PROBLEM DETAILS:
State how many lines in the following entries hold the word "pixels". The reply is that number only.

SUPPLIED ENTRIES:
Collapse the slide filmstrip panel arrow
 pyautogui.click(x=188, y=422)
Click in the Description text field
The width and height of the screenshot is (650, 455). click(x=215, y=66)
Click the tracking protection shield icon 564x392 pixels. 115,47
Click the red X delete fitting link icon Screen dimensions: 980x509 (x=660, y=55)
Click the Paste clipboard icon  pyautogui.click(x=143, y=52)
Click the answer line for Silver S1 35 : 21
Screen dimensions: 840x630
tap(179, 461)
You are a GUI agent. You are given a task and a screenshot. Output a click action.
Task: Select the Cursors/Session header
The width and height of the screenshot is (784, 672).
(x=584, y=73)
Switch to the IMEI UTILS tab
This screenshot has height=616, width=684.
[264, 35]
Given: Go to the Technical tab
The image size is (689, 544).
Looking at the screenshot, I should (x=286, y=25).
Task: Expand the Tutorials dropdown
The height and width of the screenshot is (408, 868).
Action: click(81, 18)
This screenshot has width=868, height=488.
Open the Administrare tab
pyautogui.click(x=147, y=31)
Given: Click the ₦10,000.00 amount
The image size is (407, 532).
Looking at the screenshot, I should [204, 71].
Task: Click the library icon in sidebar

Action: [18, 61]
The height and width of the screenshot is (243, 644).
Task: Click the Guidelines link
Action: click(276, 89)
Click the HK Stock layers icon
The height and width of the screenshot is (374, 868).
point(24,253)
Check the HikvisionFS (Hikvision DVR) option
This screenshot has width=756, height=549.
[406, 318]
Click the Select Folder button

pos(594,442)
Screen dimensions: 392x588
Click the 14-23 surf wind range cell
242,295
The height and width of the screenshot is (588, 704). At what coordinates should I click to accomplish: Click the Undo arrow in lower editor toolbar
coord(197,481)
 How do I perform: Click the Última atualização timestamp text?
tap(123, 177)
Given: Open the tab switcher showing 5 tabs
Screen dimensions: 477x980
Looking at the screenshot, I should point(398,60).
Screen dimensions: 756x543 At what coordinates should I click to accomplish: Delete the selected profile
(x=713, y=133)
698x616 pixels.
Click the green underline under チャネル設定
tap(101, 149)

EXPECTED OUTPUT:
2